В тот же вечер начальник дивизионной разведки, разбирая документы убитых врагов, прочёл недописанное письмо немецкого офицера, которое так и не получил инженер Вильгельм Штайн из Саксонии.
Гвардии рядовой
Майор — человек, по всей видимости, бывалый, собранный и, как все настоящие воины, немногословный — рассказывал о нём с нескрываемым удовольствием:
— И ещё есть у него странность, и не странность, пожалуй, а особенность, что ли. Не может видеть живого немца. Я не преувеличиваю… Ну, конечно, каждый из нас имеет с Гитлером, помимо общественных, и личные счёты. Всех нас он от мирных дел оторвал, тому семью разбил, того крова лишил, у того брат или отец убиты, ну, а кто, как мы с вами, побывал на освобождённой территории и своими глазами видел, что они над нашими людьми творили, те, конечно, особо… Однако тут дело иное. Он ну просто физически не переносит их вида. Мне раз докладывали: стоит он в очереди за супом у взводной кухни, а мимо пленных ведут. Ну, знаете, у нас народ не злопамятный, кричат им: дескать, отвоевались, голубчики! Ну насмешки там разные, шуточки. Кто-то им хлеба дал. А он как побледнеет, как затрясётся. Бойцы: «Что с тобой, чего ты?» А он с кулаками: «Не смей им наш хлеб давать, не смей!» Зубы стиснул, губы шепчут что-то, вот-вот на пленных бросится. И потом, как провели их, всё успокоиться не мог. Ушёл и обеда не взял… А в другой раз целая история вышла. Назначили его в наряд — немцев пленных караулить. Кто уж это сообразил, так я и не дознался.
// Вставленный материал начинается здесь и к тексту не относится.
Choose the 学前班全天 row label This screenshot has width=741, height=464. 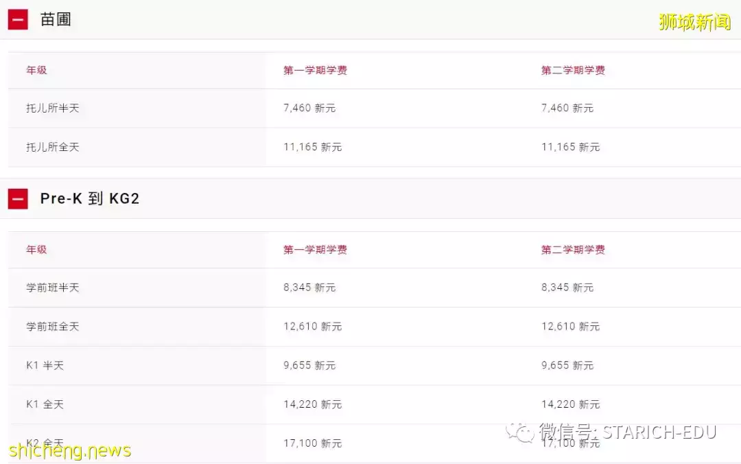[x=53, y=327]
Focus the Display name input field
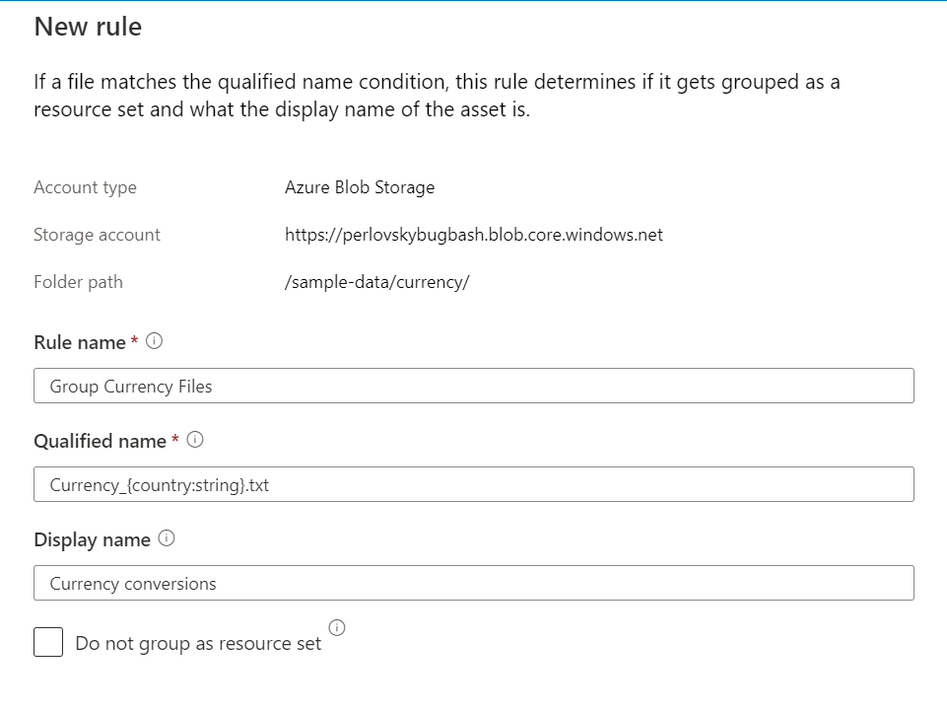This screenshot has height=712, width=947. (x=473, y=583)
Он к старшине, чуть не плачет: «Освобождай, не могу!» Тот, понятно: «Что за „не могу“, встать, как надо! Повторить приказание…» А он своё: «Освободите, не стерплю, перестреляю их, хоть они и пленные». Старшина в раж: «Я тебе покажу, „перестреляю“! Под арест!» Пошёл он под арест, и как ремень да гвардейский знак с него снимать стали, он как зальётся в три ручья… Ну, тут мой комиссар подоспел, вмешался, приказ старшины отменил, знак ему сам привинтил, кое-как успокоили…
В это время тонкий голос спросил из-за двери:
— Товарищ гвардии майор, разрешите войти?
— Да, да, — сказал майор, и его хрипловатый, простуженный баритон как-то сразу потеплел.
Кто-то невидимый в ворвавшемся со двора облаке морозного пара решительным рывком распахнул дверь, чётким шагом протопал по деревянному полу и, звучно стукнув каблуками, взял под козырёк:
— Товарищ майор, по вашему приказанию, гвардии красноармеец Синицкий прибыл.
В полумраке тёмной пустой избы, куда свет проникал через единственное уцелевшее, да и то на две трети заткнутое соломой окно, перед нами стоял щуплый подросток в полной военной форме. Он выглядел настоящим бойцом, только уменьшенным раза в два. Лицо у него было круглое, курносое, совсем ещё детское, с пухлыми губами и нежным пушком на румяных щеках.
Но всё: и то, как ловко и складно сидела на нём форма, как туго был перехвачен ремнём крохотный армейский полушубок, как лихо заломлена была у него на голове ушанка, и то, как твёрдо держал он приставленный к ноге короткий кавалерийский карабин — отличало в нём опытного бойца, прочно вросшего в суровый быт войны.